═══ Provided records ═══
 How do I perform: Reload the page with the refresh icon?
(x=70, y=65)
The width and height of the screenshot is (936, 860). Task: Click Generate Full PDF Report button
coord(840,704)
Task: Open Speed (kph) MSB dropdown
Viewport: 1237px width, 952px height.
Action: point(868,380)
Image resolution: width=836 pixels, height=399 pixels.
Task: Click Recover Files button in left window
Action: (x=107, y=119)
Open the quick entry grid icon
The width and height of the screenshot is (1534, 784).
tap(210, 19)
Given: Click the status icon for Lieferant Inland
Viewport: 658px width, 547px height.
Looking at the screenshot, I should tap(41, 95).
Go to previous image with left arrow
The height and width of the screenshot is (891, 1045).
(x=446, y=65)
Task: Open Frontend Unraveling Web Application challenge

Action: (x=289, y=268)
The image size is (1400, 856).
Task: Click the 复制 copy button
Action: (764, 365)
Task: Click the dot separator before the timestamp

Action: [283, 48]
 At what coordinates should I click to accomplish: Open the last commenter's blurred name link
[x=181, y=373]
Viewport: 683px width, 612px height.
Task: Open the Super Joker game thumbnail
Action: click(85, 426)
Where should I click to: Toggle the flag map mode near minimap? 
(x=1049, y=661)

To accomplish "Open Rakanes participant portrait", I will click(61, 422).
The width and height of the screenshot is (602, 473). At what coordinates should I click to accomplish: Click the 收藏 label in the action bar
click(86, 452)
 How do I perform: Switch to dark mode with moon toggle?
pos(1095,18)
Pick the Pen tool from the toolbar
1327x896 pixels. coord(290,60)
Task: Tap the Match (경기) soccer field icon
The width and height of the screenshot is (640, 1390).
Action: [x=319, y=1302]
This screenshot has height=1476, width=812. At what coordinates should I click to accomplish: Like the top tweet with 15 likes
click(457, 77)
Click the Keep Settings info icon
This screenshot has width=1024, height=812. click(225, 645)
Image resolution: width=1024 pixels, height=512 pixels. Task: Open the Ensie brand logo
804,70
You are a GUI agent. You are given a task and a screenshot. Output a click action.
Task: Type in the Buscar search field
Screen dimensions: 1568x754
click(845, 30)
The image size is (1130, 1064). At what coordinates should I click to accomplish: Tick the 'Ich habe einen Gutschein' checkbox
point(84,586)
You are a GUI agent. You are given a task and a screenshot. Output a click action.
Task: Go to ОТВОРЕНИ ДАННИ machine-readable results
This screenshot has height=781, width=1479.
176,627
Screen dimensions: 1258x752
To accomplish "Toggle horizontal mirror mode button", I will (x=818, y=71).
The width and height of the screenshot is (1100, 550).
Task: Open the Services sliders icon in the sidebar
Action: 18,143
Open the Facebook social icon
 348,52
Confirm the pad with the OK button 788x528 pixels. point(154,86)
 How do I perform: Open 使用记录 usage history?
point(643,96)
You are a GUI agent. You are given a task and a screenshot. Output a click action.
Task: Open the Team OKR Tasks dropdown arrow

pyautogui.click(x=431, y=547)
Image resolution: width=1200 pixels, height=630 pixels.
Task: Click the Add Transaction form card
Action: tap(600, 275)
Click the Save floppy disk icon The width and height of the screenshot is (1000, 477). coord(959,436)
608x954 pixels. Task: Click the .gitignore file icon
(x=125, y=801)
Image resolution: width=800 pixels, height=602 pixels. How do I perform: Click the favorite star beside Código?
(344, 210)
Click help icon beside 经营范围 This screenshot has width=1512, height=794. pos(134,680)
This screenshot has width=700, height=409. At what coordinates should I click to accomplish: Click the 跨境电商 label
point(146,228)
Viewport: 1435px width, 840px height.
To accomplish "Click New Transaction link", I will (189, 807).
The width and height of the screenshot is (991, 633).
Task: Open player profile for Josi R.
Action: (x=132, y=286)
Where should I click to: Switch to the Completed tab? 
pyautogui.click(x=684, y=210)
═══
*Required action*. Find "Click the Save" in the records above. Repeat its line and every later line exactly, through the last one.

*Output for this exercise*.
Click the Save floppy disk icon The width and height of the screenshot is (1000, 477). coord(959,436)
608x954 pixels. Task: Click the .gitignore file icon
(x=125, y=801)
Image resolution: width=800 pixels, height=602 pixels. How do I perform: Click the favorite star beside Código?
(344, 210)
Click help icon beside 经营范围 This screenshot has width=1512, height=794. pos(134,680)
This screenshot has width=700, height=409. At what coordinates should I click to accomplish: Click the 跨境电商 label
point(146,228)
Viewport: 1435px width, 840px height.
To accomplish "Click New Transaction link", I will (189, 807).
The width and height of the screenshot is (991, 633).
Task: Open player profile for Josi R.
Action: (x=132, y=286)
Where should I click to: Switch to the Completed tab? 
pyautogui.click(x=684, y=210)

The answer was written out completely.